A Linear-Time Algorithm for Minimum $k$-Hop Dominating Set of a Cactus Graph

TL;DR

This paper introduces a linear-time algorithm for finding minimum $k$-hop dominating sets specifically in cactus graphs, improving efficiency over previous methods and utilizing a reduction to the piercing circular arcs problem.

Contribution

It presents the first linear-time algorithm for minimum $k$-hop dominating sets in cactus graphs, reducing the problem to a circular arcs piercing problem with an optimized solution.

Findings

Linear-time algorithm for cactus graphs.

Reduction to piercing circular arcs problem.
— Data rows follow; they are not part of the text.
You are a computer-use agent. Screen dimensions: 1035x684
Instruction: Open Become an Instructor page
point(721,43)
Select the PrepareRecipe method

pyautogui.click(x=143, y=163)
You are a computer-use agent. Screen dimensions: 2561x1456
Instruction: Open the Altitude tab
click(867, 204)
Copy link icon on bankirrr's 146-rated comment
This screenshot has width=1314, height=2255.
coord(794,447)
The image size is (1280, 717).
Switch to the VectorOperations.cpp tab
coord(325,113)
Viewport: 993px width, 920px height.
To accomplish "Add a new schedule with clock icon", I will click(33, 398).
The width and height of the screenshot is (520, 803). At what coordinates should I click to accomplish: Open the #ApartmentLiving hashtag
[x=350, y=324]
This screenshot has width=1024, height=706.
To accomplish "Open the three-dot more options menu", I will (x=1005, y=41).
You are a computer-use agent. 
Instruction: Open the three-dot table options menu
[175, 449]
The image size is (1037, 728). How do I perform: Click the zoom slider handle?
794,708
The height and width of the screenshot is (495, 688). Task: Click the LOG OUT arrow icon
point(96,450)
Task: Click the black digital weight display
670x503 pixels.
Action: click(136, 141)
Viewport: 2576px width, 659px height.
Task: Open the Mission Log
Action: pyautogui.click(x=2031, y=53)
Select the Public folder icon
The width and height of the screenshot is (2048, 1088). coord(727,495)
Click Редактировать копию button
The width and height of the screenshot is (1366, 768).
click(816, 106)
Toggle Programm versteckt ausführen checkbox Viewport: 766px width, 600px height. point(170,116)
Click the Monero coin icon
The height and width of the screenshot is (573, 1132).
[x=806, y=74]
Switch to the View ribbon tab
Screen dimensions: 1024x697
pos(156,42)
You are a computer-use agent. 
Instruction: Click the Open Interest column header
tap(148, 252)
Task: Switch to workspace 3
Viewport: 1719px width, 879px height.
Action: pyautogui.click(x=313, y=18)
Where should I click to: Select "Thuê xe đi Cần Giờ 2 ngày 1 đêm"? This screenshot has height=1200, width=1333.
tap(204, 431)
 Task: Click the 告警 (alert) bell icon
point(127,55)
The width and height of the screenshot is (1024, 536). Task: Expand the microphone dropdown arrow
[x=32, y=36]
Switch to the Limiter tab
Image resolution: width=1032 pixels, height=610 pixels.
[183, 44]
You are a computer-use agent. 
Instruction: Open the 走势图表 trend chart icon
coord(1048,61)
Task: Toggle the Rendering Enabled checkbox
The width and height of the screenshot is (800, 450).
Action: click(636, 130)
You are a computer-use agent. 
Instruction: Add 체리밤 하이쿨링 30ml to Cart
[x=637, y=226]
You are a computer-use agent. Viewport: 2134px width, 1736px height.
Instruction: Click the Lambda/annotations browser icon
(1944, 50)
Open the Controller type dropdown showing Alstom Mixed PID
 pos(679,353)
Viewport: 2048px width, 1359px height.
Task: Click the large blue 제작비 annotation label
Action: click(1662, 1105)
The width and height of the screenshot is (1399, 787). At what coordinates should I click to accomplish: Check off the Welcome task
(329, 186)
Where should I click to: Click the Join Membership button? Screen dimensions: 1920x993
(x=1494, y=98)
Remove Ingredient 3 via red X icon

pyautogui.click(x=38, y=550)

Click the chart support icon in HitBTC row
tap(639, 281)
Improved over previous $O(n\log n)$ algorithm.

Abstract

Given a graph $G=(V,E)$ and an integer $k \ge 1$, a $k$-hop dominating set $D$ of $G$ is a subset of $V$, such that, for every vertex $v \in V$, there exists a node $u \in D$ whose hop-distance from $v$ is at most $k$. A $k$-hop dominating set of minimum cardinality is called a minimum $k$-hop dominating set. In this paper, we present linear-time algorithms that find a minimum $k$-hop dominating set in unicyclic and cactus graphs. To achieve this, we show that the $k$-dominating set problem on unicycle graph reduces to the piercing circular arcs problem, and show a linear-time algorithm for piercing sorted circular arcs, which improves the best known $O(n\log n)$-time algorithm.